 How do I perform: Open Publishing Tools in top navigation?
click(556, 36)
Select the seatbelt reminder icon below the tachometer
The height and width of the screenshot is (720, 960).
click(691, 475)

● ● ● ● ●

YOUR OBJECTIVE: Output the records above in full, with nothing altered.

REPLY TO THE EXERCISE:
 How do I perform: Open Publishing Tools in top navigation?
click(556, 36)
Select the seatbelt reminder icon below the tachometer
The height and width of the screenshot is (720, 960).
click(691, 475)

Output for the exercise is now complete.